Оказалось, виноват во всем Чуковский. Перед отъездом в Москву он занимался моими делами. Побывал во Дворце пионеров и посоветовал, чтобы меня непременно вовлекли в литературный кружок, где я мог бы подружиться с пишущими ровесниками. Был в Наркомпросе, в Комиссии помощи эвакуированным детям, у энтузиасток, воспетых им в газетных статьях и в книжке «Дети и война», и просил, чтобы они заинтересовались моей семьей. Был на радио и сказал, что у одного мальчика из Калуги есть стихи о войне, которые должны услышать дети и взрослые. Был у Алексея Толстого и вместе с ним добился, чтобы мне дали путевку в санаторий. И научил, как меня найти, чтобы я мог воспользоваться этой путевкой: меня отыскали по адресу на библиотечном формуляре. После санатория меня долечивали в больнице.

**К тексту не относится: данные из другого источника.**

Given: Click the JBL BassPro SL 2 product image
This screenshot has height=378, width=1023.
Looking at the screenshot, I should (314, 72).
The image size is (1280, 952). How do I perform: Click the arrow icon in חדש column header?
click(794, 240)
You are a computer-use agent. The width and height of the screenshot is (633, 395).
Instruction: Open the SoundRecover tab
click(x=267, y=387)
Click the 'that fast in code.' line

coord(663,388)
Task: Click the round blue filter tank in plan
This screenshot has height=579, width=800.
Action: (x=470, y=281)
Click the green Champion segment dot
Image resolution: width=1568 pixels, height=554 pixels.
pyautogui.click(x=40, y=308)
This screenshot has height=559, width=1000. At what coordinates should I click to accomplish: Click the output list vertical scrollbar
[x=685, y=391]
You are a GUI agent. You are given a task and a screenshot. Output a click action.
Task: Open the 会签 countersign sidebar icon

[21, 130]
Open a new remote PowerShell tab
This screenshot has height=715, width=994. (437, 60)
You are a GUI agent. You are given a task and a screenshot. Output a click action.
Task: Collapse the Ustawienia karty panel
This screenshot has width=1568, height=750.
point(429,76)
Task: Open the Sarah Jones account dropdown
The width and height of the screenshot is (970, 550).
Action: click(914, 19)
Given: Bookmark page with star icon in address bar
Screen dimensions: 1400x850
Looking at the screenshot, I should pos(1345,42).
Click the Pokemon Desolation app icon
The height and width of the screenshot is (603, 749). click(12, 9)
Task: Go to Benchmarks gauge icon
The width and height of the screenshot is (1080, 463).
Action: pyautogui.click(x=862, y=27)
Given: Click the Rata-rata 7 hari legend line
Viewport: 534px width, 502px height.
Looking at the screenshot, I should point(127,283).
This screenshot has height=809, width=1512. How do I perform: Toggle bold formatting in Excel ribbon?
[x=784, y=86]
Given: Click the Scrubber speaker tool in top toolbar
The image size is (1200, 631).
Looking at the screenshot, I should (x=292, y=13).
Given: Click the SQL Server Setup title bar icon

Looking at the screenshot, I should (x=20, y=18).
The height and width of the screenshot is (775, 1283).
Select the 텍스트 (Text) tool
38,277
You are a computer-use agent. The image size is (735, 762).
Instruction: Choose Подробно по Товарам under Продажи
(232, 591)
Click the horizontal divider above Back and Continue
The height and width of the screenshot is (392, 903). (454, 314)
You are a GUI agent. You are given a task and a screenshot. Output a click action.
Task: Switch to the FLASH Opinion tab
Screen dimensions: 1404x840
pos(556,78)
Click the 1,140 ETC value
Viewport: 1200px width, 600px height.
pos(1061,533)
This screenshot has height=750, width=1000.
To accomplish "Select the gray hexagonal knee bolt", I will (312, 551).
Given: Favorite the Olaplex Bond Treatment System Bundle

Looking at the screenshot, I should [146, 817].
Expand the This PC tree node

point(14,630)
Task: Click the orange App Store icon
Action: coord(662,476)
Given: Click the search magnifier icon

Теперь-то вы, Корней Иваныч, Не опасаясь мрачных снов, Могли б меня увидеть на ночь. Я снова молод и здоров! докладывал я оттуда.Таким образом, я обязан Чуковскому еще и жизнью.
Лет через двадцать после нашей первой встречи я сочинил несколько книжек для детей дошкольного возраста и был приглашен в кунцевский детский сад. Я никогда не выступал перед малышами и очень робел. Я совершенно не учел одной из важнейших заповедей Чуковского: «Главная особенность наших дошкольных стихов заключается именно в том, что они должны быть созданы для чтения вслух перед большими коллективами детей». Вот я и не знал, что делать с такой необычной публикой. Зато публика прекрасно знала, что делать со мной, и этим спасла меня от полного провала.
Публика подсказывала мне рифмы, и я понял, что с малышами во время чтения надо играть в рифмы, публика после выступления дала мне понять, что я сам должен спрашивать слушателей обо всем на свете, а не дожидаться их вопросов. Потом меня потащили к пианино, воспитательница заиграла, дети запели. Поют и разочарованно глядят на меня. Делать нечего, я запел.
А когда воспитательница заиграла плясовую, дети хвать меня за руки, затащили в круг и, не ожидая возражении, потребовали:
— Вы будете с нами плясать, потому что вы писатель!
Делаю несколько символических па, хочу выбраться, не тут-то было!
Пляски кончились. Отдышался, подхожу к воспитательнице:
— Почему ваши дети считают, что писатели непременно должны играть с ними и плясать?
— Совсем недавно был Корней Иванович! — просияла воспитательница.
Оказалось, он, тогда уже восьмидесятилетний патриарх, поднял здесь такую волну радости, что она не улеглась после его ухода, а поднялась снова, подхватив заодно и меня.
Совсем недавно был Корней Иванович.
Елена Благинина
ОН БЫЛ ЦЕЛОЙ СТРАНОЙ
Впервые «Бедных людей» прочла лет тринадцати-четырнадцати. Закрыв книгу, оглянулась и не узнала знакомой горницы. Вечернее солнце лежало на полу, золотое и тяжелое, лампадка у иконы Спасителя теплилась еле-еле, не превозмогая этого пышного света; половичок бежал наискось по крашеному полу, прохладно белело зеркало кафельной печки. Я не могла понять — что же мне делать с этим распирающим грудь восторгом, с этим волнением, с этой горенкой, сделавшейся вдруг пристанищем чуда.